[RFC,2/2] ext4: fix up ext4_try_to_write_inline_data()
diff mbox

Message ID 20170606000359.16794-2-tytso@mit.edu
State New
Headers show

Commit Message

Theodore Y. Ts'o June 6, 2017, 12:03 a.m. UTC
There were a number of bugs in ext4_try_to_write_inline_data() and the
ext4_convert_inline_data_to_extent() function (which was only used by
ext4_try_to_write_inline_data).

For ext4_convert_inline_data_to_extent():

* It didn't handle the dioread_nolock case correctly
  * It didn't convert the extent tree entry from unwritten to written.
  * It didn't correctly handle racing DIO reads
* It didn't handle data=journal case correctly -- it doesn't follow
  the block modification correctly by failing to call
  ext4_handle_dirty_metadata() on the data block.

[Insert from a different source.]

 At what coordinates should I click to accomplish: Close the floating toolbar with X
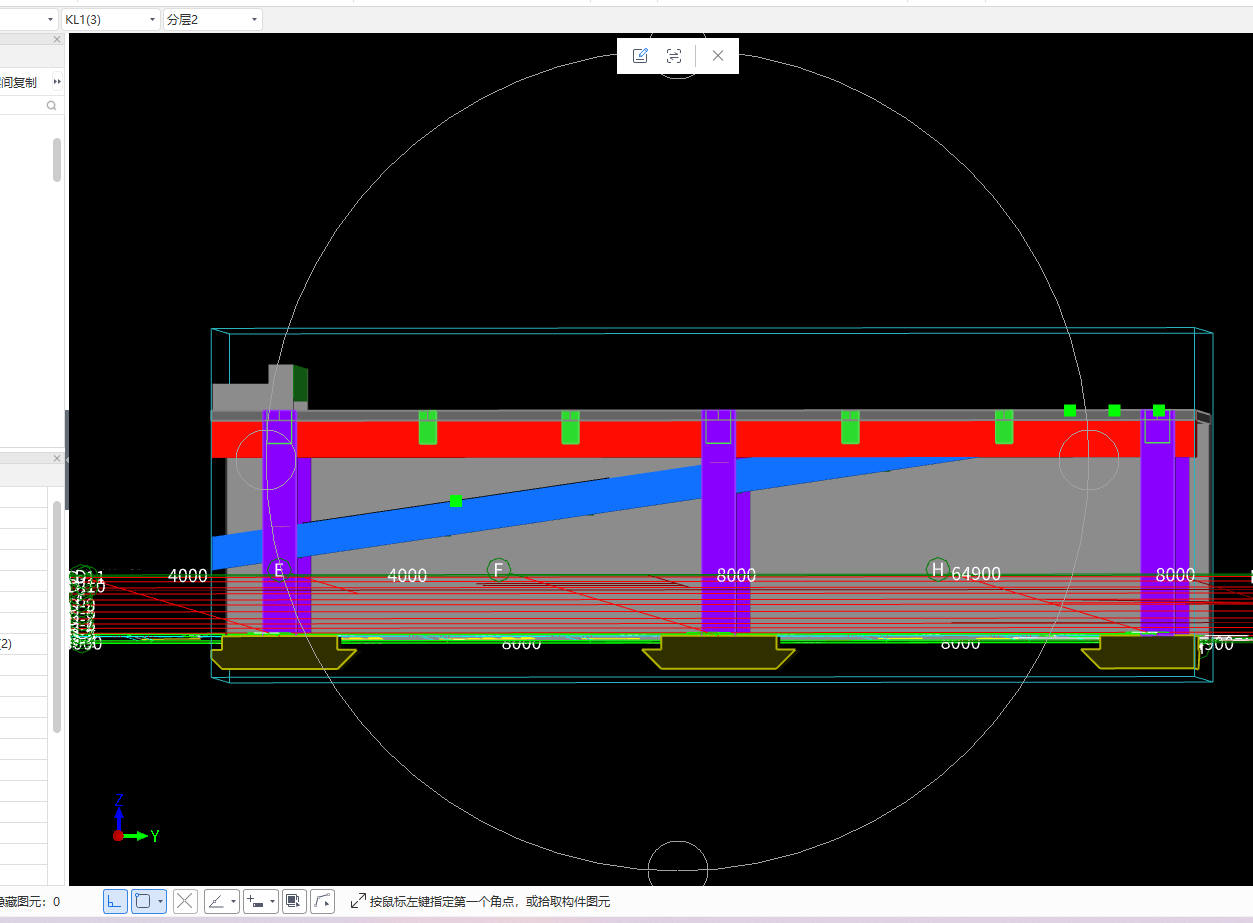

We fix this by eliminating ext4_convert_inline_data_to_extent()
completely, and use reg_convert_inline_data_nolock() since it has been
fixed to be Completely Correct (tm).  :-)

In ext4_try_to_write_inline_data() we need to request write access for
the inode table block before returning a return code of 1, since since
in that case ext4_write_begin() immediately returns and the jbd2 layer
needs to e informed that we might be modifying the inode.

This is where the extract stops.